The Designation is an Obstacle to the Peace Process
The US designation of the Houthis as an FTO also dims the chances of success of any future effort to build peace, as it complicates the possibility of engaging and negotiating with the Houthis. Yet, the extent of the Houthis’ territorial control, as well as their deep rootedness in north Yemen’s socio-political fabric, suggests that the conflict in Yemen cannot be resolved in any credible or durable way without their presence at the negotiating table. As United Nations diplomatic missions have shown, talks between the Houthis and the Saudi-Emirati military coalition are the foundation of a peaceful resolution. While the international community does not recognize the Houthis as the legitimate Yemeni government—the Saudi-backed president of Yemen, Abdrabbuh Mansur Hadi, resides in Saudi Arabia—experience from other conflicts, such as the decades-long conflict between the Afghan government and the Taliban, shows that non-state actors with extensive territorial control and political influence are essential partners in peace negotiations.

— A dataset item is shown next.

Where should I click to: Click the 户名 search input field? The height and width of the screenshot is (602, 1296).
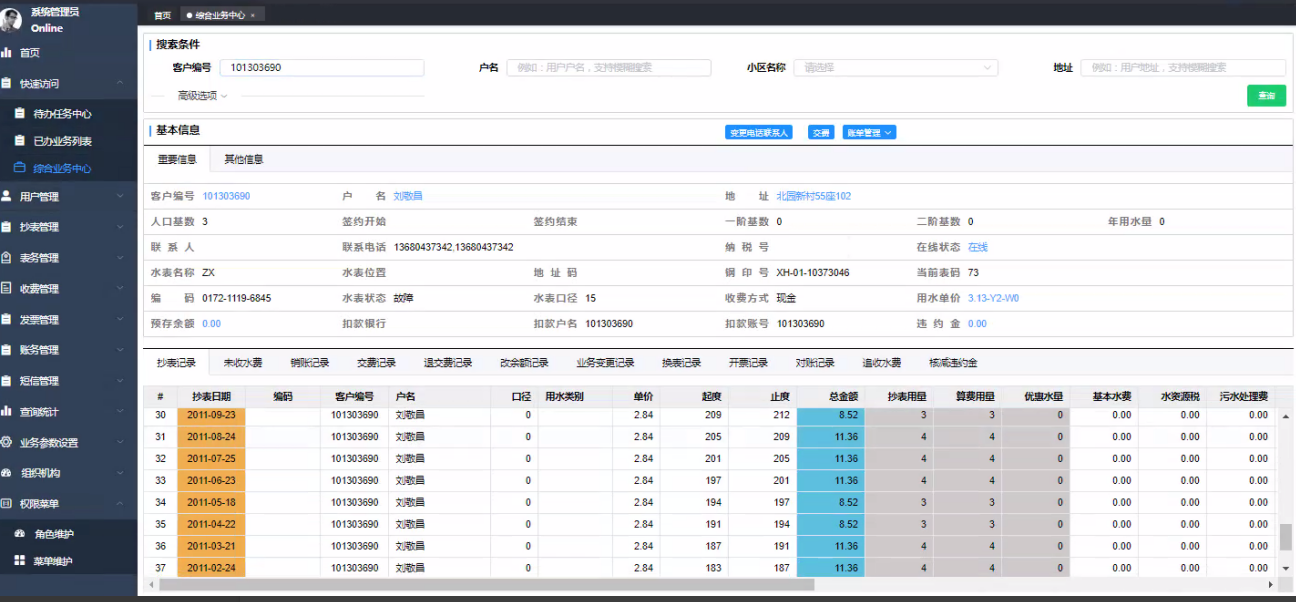608,68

The Designation Will Have Little Impact on Iran
During the Trump presidency, US policy in the Middle East has sought to strengthen the relationship with Israel and Saudi Arabia (Washington’s traditional allies in the region), and counter Iran and its “axis of resistance.” As the change of administration approaches, the designation of the Houthis as FTO has clearly less to do with Trump’s determination to bring peace to Yemen than with Trump’s determination to consolidate his legacy of hostile relations with Iran and its regional allies. But the designation will hurt Yemen more than Iran.

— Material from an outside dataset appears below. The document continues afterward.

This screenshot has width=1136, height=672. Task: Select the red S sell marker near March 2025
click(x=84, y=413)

While the Houthi rebels and the Iranian regime are indeed allied, the significance of their relationship should not be overestimated. Iran does not consider Yemen a foreign policy priority like Iraq, Syria, and Lebanon; and the Houthis are not Iranian puppets. Their insurgency against the central government in Sana’a has its roots in Yemen’s own internal realities, rather than in regional Sunni-Shia competitions for power and influence. Ironically, the designation of the Houthis as an FTO, and their consequent international isolation, might encourage the group to deepen its ties with Iran, which would advance Teheran’s interests rather than Washington’s.

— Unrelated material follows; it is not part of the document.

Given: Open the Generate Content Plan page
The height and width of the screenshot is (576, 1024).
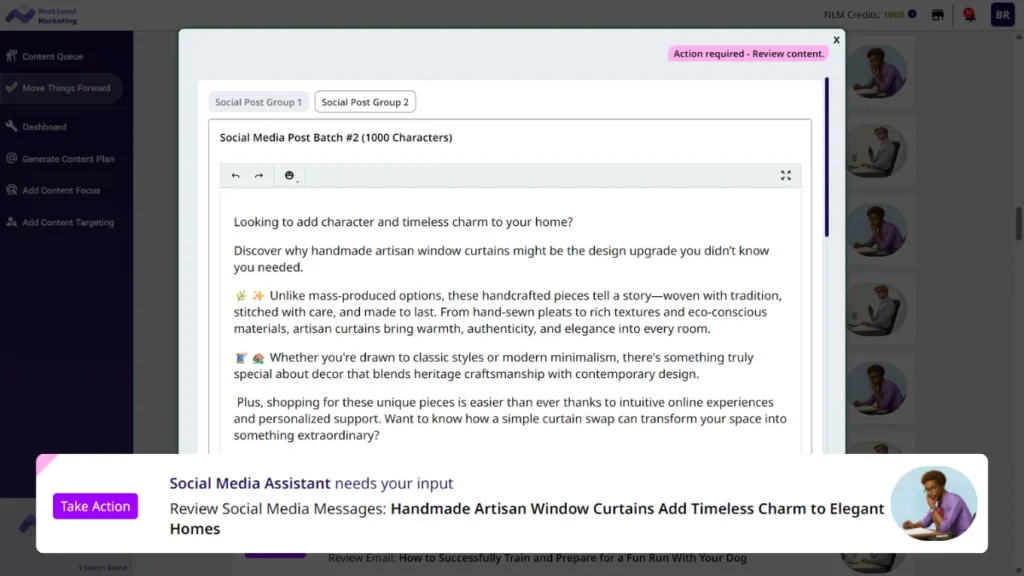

What will the Biden Administration Do?
Designating entities FTOs is a card that the US government must play carefully and judiciously. Using this lever to intensify President Trump’s maximum pressure campaign against Iran—with disregard for the consequences for the Yemeni people—is an irresponsible and reprehensible move. It will be the responsibility of President-elect Joe Biden to act promptly upon entering the White House to craft a different, constructive, and concerned course for the American Yemen policy. This should include delisting the Houthis, and indeed, a number of senators have called on the incoming administration to reverse the designation. More fundamentally, the Biden administration will need to condemn violence in Yemen, press Yemen’s warring parties to join peace negotiations, and work with partners to address the catastrophe unfolding in Yemen.
Marta Furlan is a PhD candidate in International Relations at the University of St Andrews.